Mentally ill female prisoners treated cruelly, inhumanly, report finds
Toronto Star
“It is shocking to see the extent of human rights abuses against women at home,” said Renu Mandhane, director of the International Human Rights Program at University of Toronto, which published the report. “I think, with the Ashley Smith story and the ...

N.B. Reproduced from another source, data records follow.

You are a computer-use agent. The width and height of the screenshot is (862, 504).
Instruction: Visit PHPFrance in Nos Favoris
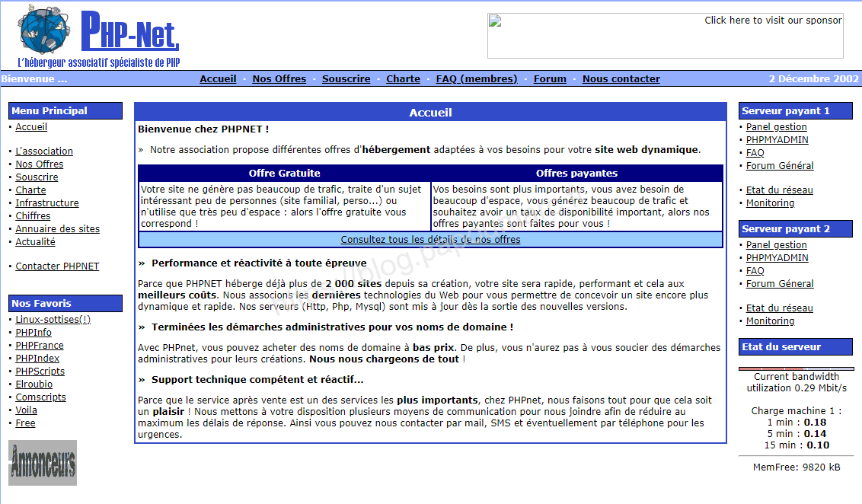point(40,345)
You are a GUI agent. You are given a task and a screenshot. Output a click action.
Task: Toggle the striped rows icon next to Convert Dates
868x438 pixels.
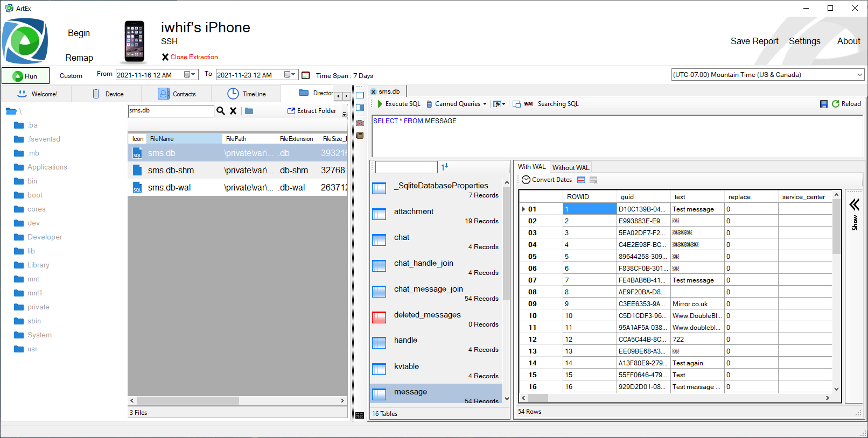581,180
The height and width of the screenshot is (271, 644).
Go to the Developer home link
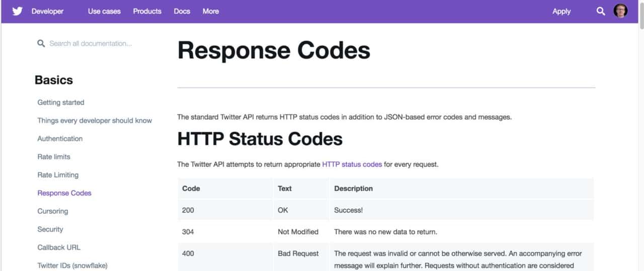[47, 11]
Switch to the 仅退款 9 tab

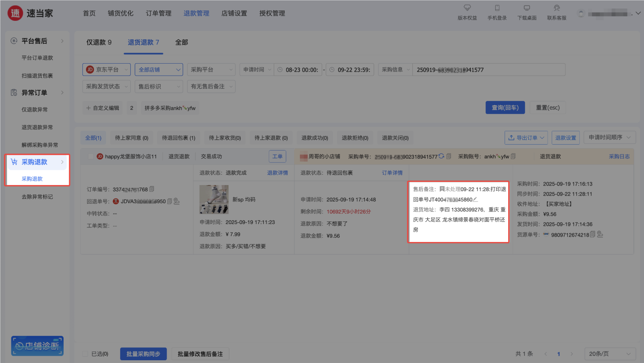tap(99, 42)
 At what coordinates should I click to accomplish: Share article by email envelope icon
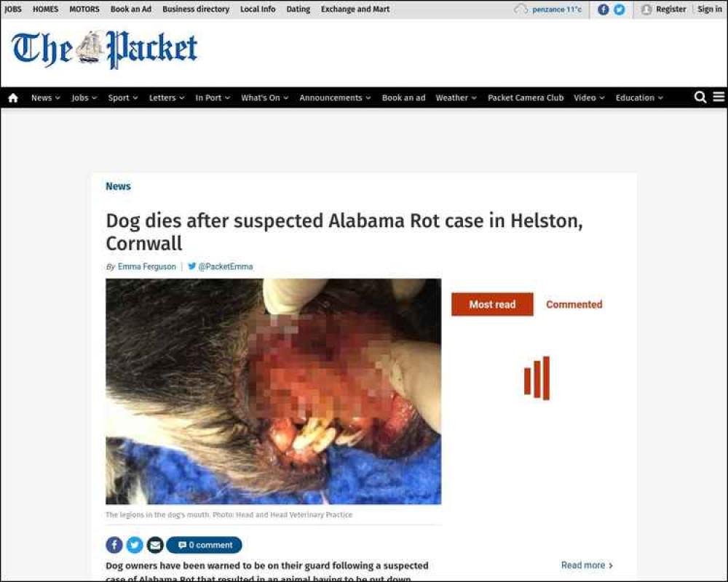155,545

Mentally ill female prisoners treated cruelly, inhumanly, report finds

Published On Wed May 9 2012

Ashley Smith died at the age of 19 at the Grand Valley Institution for Women in Kitchener, Ont. Correctional Investigator Howard Sapers says a host of "serious failures" at the institution set the stage for the troubled teen's death.
Ashley Smith died at the age of 19 at the Grand Valley Institution for Women in Kitchener, Ont. Correctional Investigator Howard Sapers says a host of "serious failures" at the institution set the stage for the troubled teen's death.
Handout photo
Diana ZlomislicStaff Reporter
Canada’s treatment of mentally ill female prisoners amounts to “cruel and inhuman” punishment, a new report finds.
“It is shocking to see the extent of human rights abuses against women at home,” said Renu Mandhane, director of the International Human Rights Program at University of Toronto, which published the report.
“I think, with the Ashley Smith story and the ongoing inquest, everyone assumed that no one is currently in that situation,” said Mandhane, who co-chairs the Advocacy Committee of Human Rights Watch Canada.
“The fact is there are still women imprisoned who are subject to long periods of segregation and uses of force despite their mental health status. That is quite disturbing.”

More: Read the report
Smith died at Grand Valley Institution in Kitchener in 2007 after tying a ligature around her neck — a habitual behaviour that was considered a dangerous coping mechanism to deal with prolonged periods of isolation. She was 19 and had served nearly a year in federal custody. A report by the Office of the Correctional Investigator found her mental health issues, which went unaddressed in the system, were exacerbated by 17 institutional transfers and continual segregation.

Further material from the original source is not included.